» Фрагмент документа:

----------

Мы опередили его на два перехода.
44
На одном из уступов взгорья, высящегося над продовольственной базой, мы сооружаем новое помещение для наших курсов. Все учащиеся теперь уже на месте. Они сами берутся за работу, кто при помощи «боло», а кто просто голыми руками, и за три дня новое помещение готово. В законченном виде ойо представляет собой обширный навес с одной лишь стеной сзади. На одном из концов длинного помоста с неровным и сучковатым настилом устроен очаг, а ряды бревен для сидений установлены прямо перед помостом, чтобы учащиеся могли легко сбрасывать с себя одеяла или накрываться ими. В качестве школьной доски мы прибиваем гвоздиками все то же «пончо» (потрескавшееся и истертое, так как мы использовали его для упаковки поклажи во время последнего перехода) — и наши курсы можно считать открытыми.
Учащиеся настояли на том, чтобы устроить школьный дворик. При помощи граблей, сделанных из прутьев, они расчистили грунт на всем участке уступа, сделав его гладким, словно учебный плац под сенью деревьев. Здесь они рано утром делают зарядку, а пополудни прогуливаются с книгой в руках, подобно всем другим учащимся-выпускникам. Во дворике, примыкая к помещению курсов, высится огромное дерево с выступающими корнями в человеческий рост (ради этих корней и расчистили участок уступа). Здесь курсанты сделали укромный уголок с сиденьями, вырезанными в корнях, где они собираются, обсуждая вопросы, которые входят в программу наших курсов. Все они горят огромным желанием учиться, чтобы надежнее подготовиться к борьбе.
Я несколько робею перед этими людьми, которых мне предстоит обучать. Они прибыли сюда, пробившись через вражеские кордоны и преодолев большие расстояния. Новая линия снабжения пока еще не налажена, приходится резко сократить обычный паек наших учащихся. Однако они не унывают и требуют начать занятия.
Вот они — «хуки»-курсанты:
Хорхе Фрианеса по прозвищу Джордж, который известен врагам, давно охотящимся за ним. Он прибыл, маскируясь, по шоссе, прорвавшись через десятка два контрольных пунктов. Джордж — один из немногих «хуков», побывавших за пределами Филиппин; он жил в тридцатых годах в Чикаго, где работал мойщиком посуды. Два года назад он был одним из высших руководителей движения «хуков», он был отстранен от руководства по политическим мотивам и переведен на организационную работу на местах, которую выполнял успешно и добросовестно, и теперь проходит подготовку, чтобы вновь перейти на руководящую работу. Единственная его собственность — это теплая куртка, которая служит ему одновременно одеялом и верхней одеждой. Вместо подушки он пользуется деревянной колодкой.

----------

» Задания к выполнению:
- a) Обнови часть отрывка о курсах от слов "Мы опередили его" до слов "можно считать открытыми." включительно, заменив "очаг" на "костер".
- b) Пожалуйста, допиши продолжение отрывка о курсах, начиная сразу после его последнего предложения.
Следующие записи не связаны с отрывком о курсах и представляют собой отдельный материал.

----------

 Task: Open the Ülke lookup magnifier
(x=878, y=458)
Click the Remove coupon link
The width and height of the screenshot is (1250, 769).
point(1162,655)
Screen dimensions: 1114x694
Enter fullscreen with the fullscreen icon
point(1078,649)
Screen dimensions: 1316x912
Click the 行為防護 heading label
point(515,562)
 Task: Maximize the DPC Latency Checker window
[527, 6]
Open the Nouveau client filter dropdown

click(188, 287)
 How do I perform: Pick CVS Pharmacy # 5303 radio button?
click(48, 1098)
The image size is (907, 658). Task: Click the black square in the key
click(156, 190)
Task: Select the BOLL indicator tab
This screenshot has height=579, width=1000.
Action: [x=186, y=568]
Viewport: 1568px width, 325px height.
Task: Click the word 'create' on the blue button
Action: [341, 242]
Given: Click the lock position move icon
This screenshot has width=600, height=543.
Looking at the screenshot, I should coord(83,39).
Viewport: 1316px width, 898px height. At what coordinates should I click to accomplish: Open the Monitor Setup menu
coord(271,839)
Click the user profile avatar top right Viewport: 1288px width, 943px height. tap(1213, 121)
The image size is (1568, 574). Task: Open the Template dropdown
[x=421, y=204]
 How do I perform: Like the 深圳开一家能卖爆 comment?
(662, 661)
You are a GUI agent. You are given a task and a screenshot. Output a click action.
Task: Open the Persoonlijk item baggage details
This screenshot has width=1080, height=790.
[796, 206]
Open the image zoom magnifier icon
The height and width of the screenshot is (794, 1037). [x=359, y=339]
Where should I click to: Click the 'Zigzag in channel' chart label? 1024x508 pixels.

----------

» Список ответов:
- a)
Мы опередили его на два перехода.
44
На одном из уступов взгорья, высящегося над продовольственной базой, мы сооружаем новое помещение для наших курсов. Все учащиеся теперь уже на месте. Они сами берутся за работу, кто при помощи «боло», а кто просто голыми руками, и за три дня новое помещение готово. В законченном виде ойо представляет собой обширный навес с одной лишь стеной сзади. На одном из концов длинного помоста с неровным и сучковатым настилом устроен костер, а ряды бревен для сидений установлены прямо перед помостом, чтобы учащиеся могли легко сбрасывать с себя одеяла или накрываться ими. В качестве школьной доски мы прибиваем гвоздиками все то же «пончо» (потрескавшееся и истертое, так как мы использовали его для упаковки поклажи во время последнего перехода) — и наши курсы можно считать открытыми.

- b)
Игнасио Дабу (прозвище — Сенте) проделал весь путь сюда из Пампанги в Центральном Лусоне по горной тропе, на что ушло несколько недель. Он не рискнул отправиться по шоссе. Но и горная тропа таила немало опасностей; ему и сопровождавшим его двум бойцам пришлось дважды отстреливаться от повстречавшихся на пути жандармских патрулей. Дабу — военный работник и ветеран бесчисленных битв.
Мигэль Давид (Пепинг) также прибыл из Пампанги по «военной тропе» в горах, пройдя пешком несколько недель. Его сопровождал один человек. Правая рука Пепинга была пробита очередью из автомата во время налета жандармов на один из лагерей и теперь беспомощно свисает; он научился писать левой рукой. Давид — руководитель учебного отдела РЕКО 2.
Амандо дель Кастильо (Алунан), сын Матео дель Кастильо, который был председателем Национального крестьянского союза (ПКМ), прибыл с Паная, одного из Бисайских островов. Несмотря на то что за ним усердно охотятся, он проделал самый дальний путь по суше и морю по «легальному маршруту», увертываясь от невероятных опасностей, чтобы благополучно прибыть в этот барак в чаще лесов.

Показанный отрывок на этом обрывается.